(Records for the exercise)
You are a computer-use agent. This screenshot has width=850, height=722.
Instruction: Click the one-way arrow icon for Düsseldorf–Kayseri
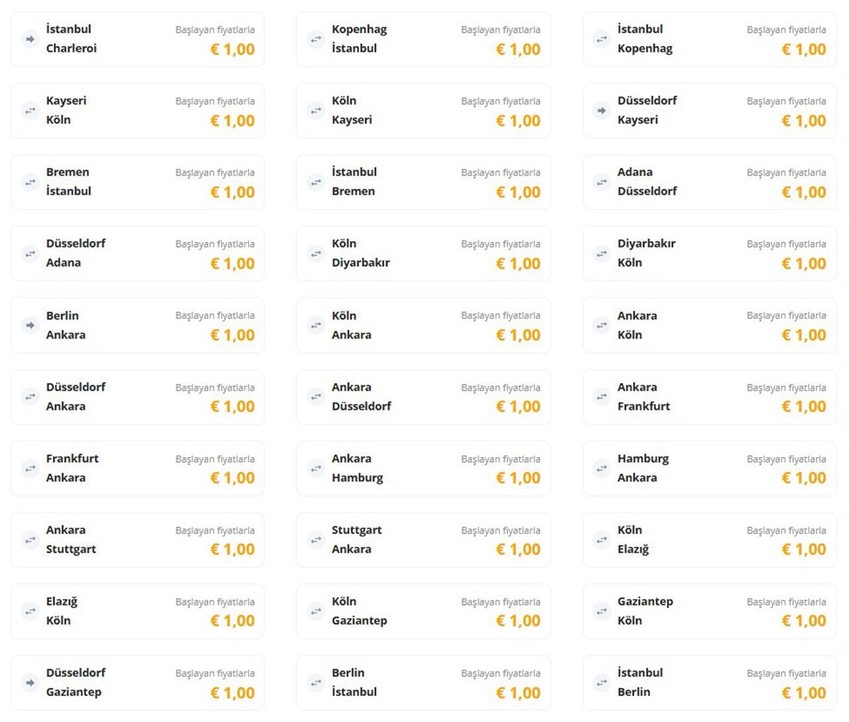pos(601,111)
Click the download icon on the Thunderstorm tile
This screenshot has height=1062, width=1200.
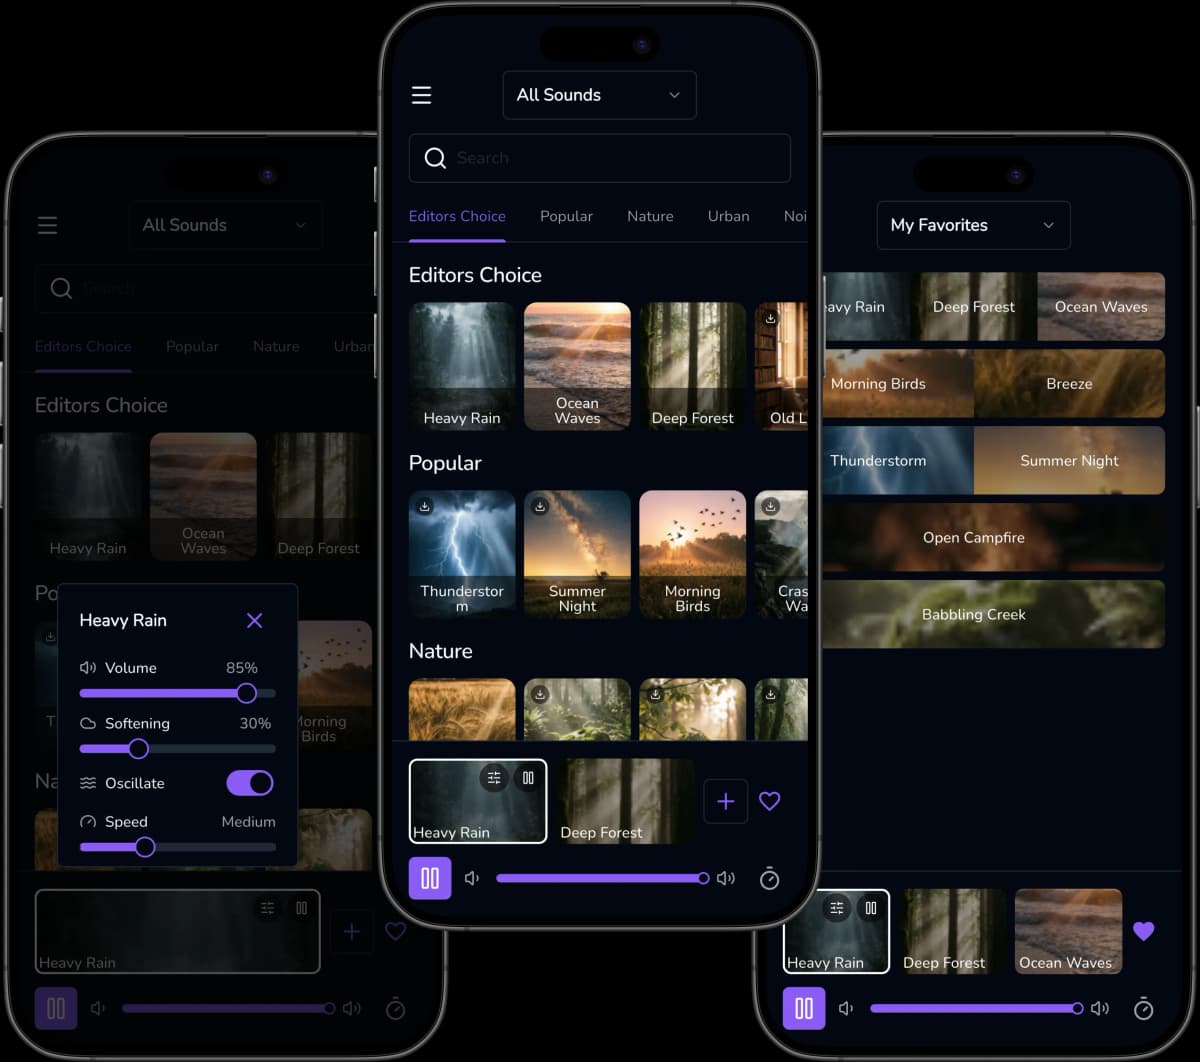(425, 507)
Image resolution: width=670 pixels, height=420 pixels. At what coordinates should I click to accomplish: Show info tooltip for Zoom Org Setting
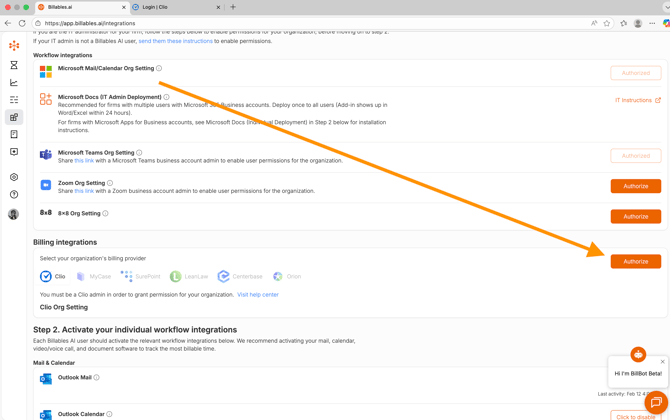pos(110,183)
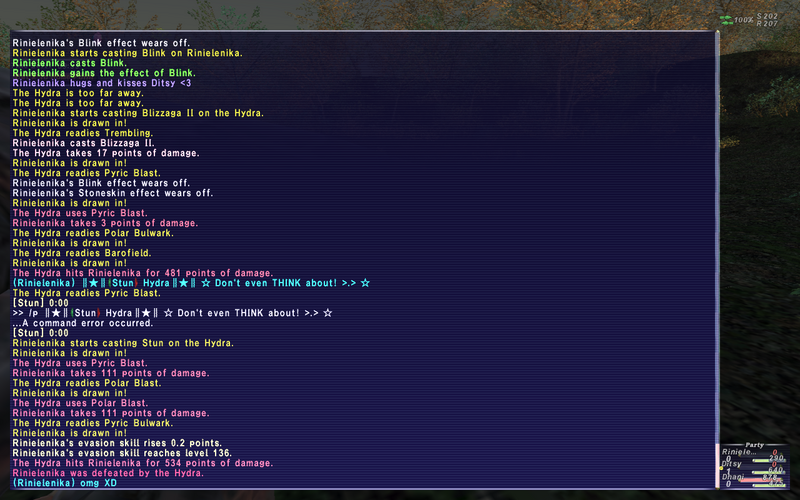Click the R 207 receive packet counter
800x500 pixels.
tap(767, 23)
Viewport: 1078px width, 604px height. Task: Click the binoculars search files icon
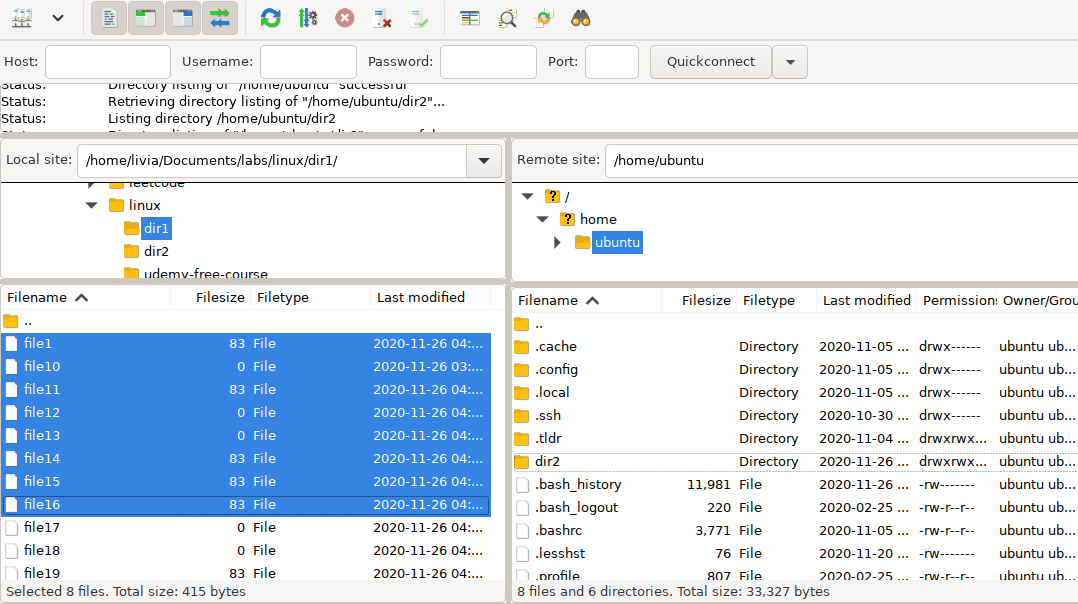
(End Records for the exercise)
Goal of the exercise => Drop every image, please, and write out the data above exactly as shown.

Finished task =>
You are a computer-use agent. This screenshot has width=850, height=722.
Instruction: Click the one-way arrow icon for Düsseldorf–Kayseri
pos(601,111)
Click the download icon on the Thunderstorm tile
This screenshot has height=1062, width=1200.
(425, 507)
Image resolution: width=670 pixels, height=420 pixels. At what coordinates should I click to accomplish: Show info tooltip for Zoom Org Setting
pos(110,183)
Click the R 207 receive packet counter
800x500 pixels.
tap(767, 23)
Viewport: 1078px width, 604px height. Task: Click the binoculars search files icon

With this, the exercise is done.